Web Designer and Web Developer Salaries: What’s the Average?

And now the question everyone’s been waiting for: if web design and web development are two different roles, what’s the difference between a web designer and developer salary?

The good news is, both jobs pay a significant average salary. However, one does clock in at a higher average rate than the other. According to Glassdoor, average base pay for web developers amounts to $93,402 per year, while web designers can expect to see a yearly average base salary of $64,468.

One caveat: how much you will make as a web designer or as a web developer will vary based on region as well as experience and job title (you can use a salary calculator to determine what to expect and/or what to ask for), but compare it to the $52,589 average Glassdoor lists for graphic designer base pay. Putting in the effort to pick up those programming languages and developer skills will boost the sum of your paycheck without sacrificing your hankering for creativity.

Which Job is Right For You?

So how do you know which of these paths is the right one for you?
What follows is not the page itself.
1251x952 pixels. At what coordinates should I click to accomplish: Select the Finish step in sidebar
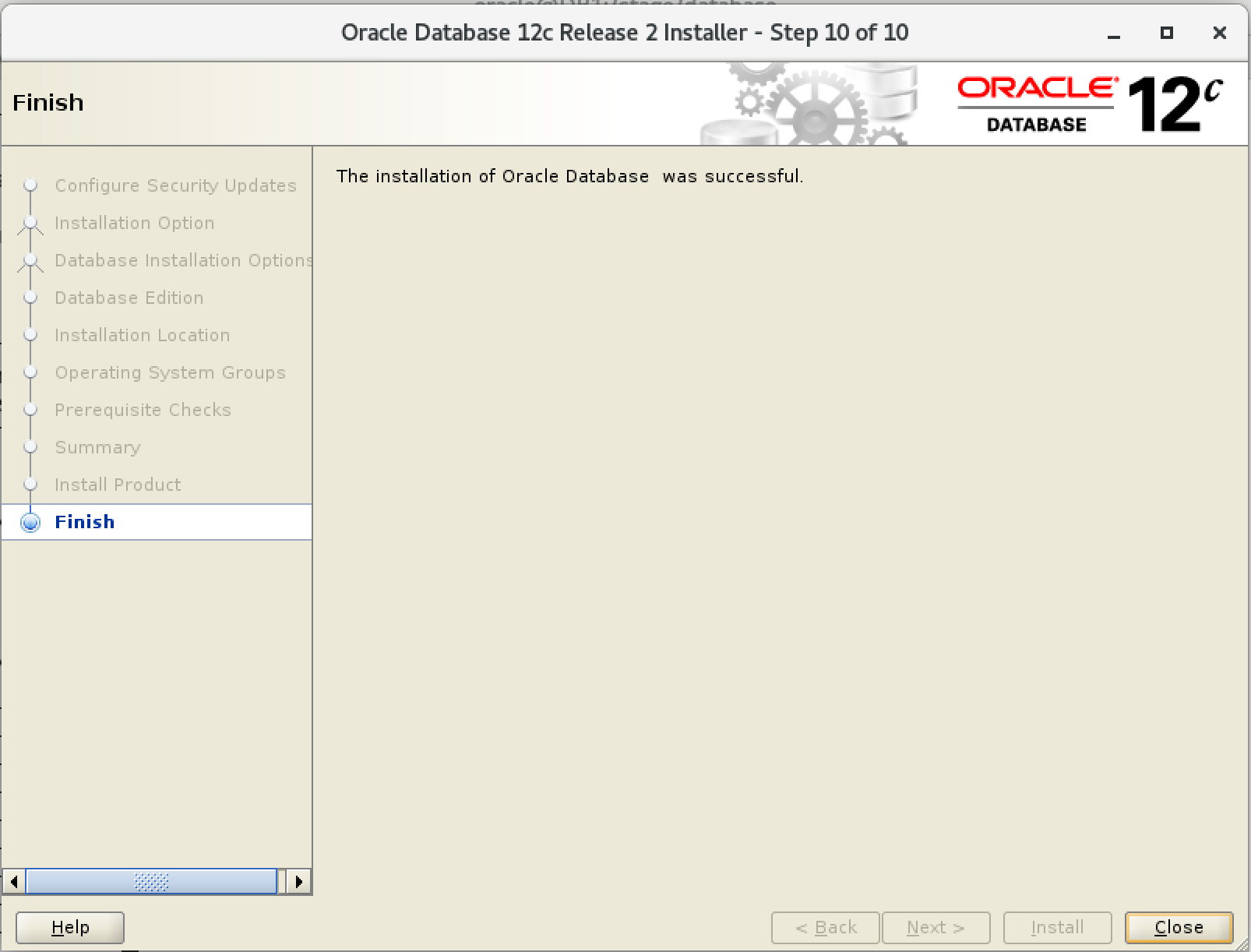(x=85, y=522)
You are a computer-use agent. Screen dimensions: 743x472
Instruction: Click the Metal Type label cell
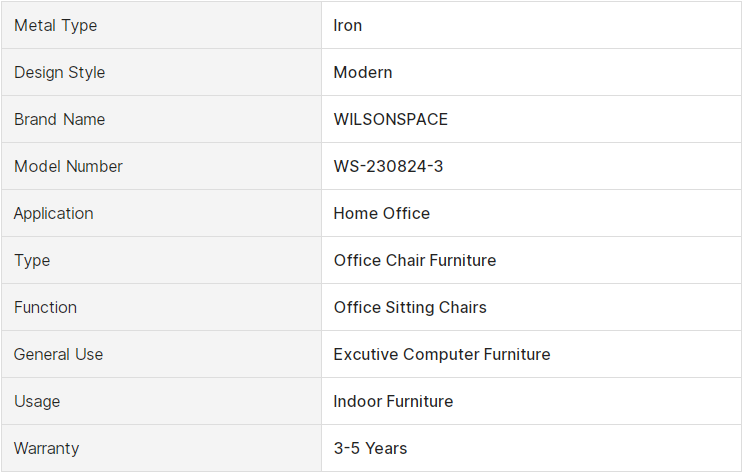point(161,25)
It all comes down to your own career interests. If you’re a creative person who’s drawn to things like fashion, art, and architecture, or if you already have background in print design, web design might be a perfect career pivot for you.

And if you’re someone who loves problem solving, research, and implementing design plans, you could do a lot worse than web development as a way to pay the bills.

Finally, don’t forget that it’s totally possible to blend these two paths. There’s nothing to say that a web designer can’t learn HTML and CSS, and add development capabilities to their arsenal, just like there’s no hard and fast rule that developers can’t work on their design skills and offer a full suite of design and development options to their clients. It’s all up to you and where you want your tech career to go.